Before I started in this business, people had to be comfortable with the idea of having you in their living room. I'm lucky that I came of age when it was acceptable to be a little caustic. The tone has shifted. Today, news is more of a battlefield of ideas, and I also believe it's easier being a tough woman in TV. I cover business news, and discussions about Wall Street can be intense. We also explore geopolitical issues with global economic impact. I'm able to explore difficult topics quickly and with depth since I get to the heart of a topic, and I can challenge the audience to consider different perspectives when I cover stories that could impact people's lives.
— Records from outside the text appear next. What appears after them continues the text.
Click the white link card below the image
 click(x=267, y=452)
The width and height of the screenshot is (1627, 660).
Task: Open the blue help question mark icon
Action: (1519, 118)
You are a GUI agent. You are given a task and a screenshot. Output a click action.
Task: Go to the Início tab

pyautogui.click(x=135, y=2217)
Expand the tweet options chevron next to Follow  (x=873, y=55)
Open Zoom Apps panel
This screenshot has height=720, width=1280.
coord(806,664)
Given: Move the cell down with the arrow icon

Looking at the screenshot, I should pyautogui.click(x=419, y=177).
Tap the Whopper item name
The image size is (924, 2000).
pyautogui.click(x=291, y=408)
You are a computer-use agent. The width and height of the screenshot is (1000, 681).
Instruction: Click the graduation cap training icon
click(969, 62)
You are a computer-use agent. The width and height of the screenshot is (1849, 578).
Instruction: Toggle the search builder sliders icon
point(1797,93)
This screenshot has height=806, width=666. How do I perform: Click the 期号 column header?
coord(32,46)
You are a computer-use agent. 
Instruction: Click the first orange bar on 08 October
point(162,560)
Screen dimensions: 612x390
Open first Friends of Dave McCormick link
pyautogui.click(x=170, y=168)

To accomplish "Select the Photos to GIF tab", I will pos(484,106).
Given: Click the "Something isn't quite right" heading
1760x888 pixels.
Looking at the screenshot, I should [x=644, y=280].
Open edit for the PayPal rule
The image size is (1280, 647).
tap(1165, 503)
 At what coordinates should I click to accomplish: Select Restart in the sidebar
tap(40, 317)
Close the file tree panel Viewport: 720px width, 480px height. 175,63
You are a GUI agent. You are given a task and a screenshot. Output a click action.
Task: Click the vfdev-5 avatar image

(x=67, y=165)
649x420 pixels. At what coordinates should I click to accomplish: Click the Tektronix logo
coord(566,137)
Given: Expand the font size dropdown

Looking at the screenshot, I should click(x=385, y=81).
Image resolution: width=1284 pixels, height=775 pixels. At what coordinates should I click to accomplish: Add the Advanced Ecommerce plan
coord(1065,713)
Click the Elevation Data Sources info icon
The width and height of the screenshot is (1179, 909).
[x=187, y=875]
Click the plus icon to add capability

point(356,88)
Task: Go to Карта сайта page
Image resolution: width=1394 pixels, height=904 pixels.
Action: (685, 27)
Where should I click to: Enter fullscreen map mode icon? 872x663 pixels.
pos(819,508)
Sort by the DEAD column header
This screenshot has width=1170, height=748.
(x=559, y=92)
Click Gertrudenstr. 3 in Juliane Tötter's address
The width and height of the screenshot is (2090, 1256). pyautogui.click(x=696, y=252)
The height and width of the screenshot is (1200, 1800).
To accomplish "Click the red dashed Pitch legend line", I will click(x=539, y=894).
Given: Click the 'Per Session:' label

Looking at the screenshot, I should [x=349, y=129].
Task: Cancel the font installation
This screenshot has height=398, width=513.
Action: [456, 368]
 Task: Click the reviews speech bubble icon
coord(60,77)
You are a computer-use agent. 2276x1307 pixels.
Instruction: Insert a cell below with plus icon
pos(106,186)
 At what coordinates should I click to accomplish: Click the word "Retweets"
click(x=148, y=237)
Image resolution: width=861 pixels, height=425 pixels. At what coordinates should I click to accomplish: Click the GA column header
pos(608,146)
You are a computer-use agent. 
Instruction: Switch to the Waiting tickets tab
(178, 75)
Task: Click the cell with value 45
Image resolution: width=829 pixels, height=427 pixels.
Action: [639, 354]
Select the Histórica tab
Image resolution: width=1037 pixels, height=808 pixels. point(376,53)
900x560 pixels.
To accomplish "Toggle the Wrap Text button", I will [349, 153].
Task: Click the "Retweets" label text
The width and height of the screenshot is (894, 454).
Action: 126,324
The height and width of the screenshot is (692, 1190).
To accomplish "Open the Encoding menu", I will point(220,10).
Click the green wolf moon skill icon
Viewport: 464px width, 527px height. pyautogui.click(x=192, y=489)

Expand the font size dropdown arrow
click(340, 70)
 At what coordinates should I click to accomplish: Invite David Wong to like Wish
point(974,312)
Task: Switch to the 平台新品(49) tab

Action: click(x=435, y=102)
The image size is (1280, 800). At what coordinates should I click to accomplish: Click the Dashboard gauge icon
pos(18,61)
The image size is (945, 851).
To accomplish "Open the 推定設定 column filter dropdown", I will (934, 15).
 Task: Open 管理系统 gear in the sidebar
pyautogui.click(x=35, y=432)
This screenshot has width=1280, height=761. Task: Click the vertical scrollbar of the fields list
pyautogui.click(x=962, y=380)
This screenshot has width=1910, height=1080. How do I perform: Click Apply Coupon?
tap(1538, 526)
7. What is your proudest achievement?

It was covering the Greek financial crisis. It was an amazing experience. At Univision, I covered the tail end of the Latin American debt crisis. I had experience with the issues on the table. Years go by, and I'm at CNBC listening to economists use sanitized terms I had heard before. They were saying Greece must make a "fiscal adjustment." I knew what that meant - that people could die in the streets and the human experience would be painful. I wanted to document what a "fiscal adjustment" would mean for Greece and the violence that goes with it. I went to Greece. People were rioting in the streets. Protesters were being beaten and teargassed. It was total chaos as the country voted on "austerity measures." I finally said on air, "this is what a 'fiscal adjustment' looks like."

It was the first time Greece's depression was being documented on TV for people to see on a daily basis. Covering this story was important to me, and it was a career-changing event in 2010. I pitched the idea to my boss - that if I left at that very moment, I could be on a plane that night and reporting live from Greece in the morning. He gave me the green light. I grabbed my laptop and some dry cleaning on my chair and borrowed someone's charger. I was in Greece for two weeks at a time and made several trips. It was a split-second decision to go for it, and it paid off. When I returned, I got more opportunities like this. I was able to show the American public that the moral discussion about who should pay for debt restructuring has human consequences and global economic impact. We use antiseptic terms to describe world events, but what we're talking about can be unbelievably painful for the human experience. I was able to show this visually.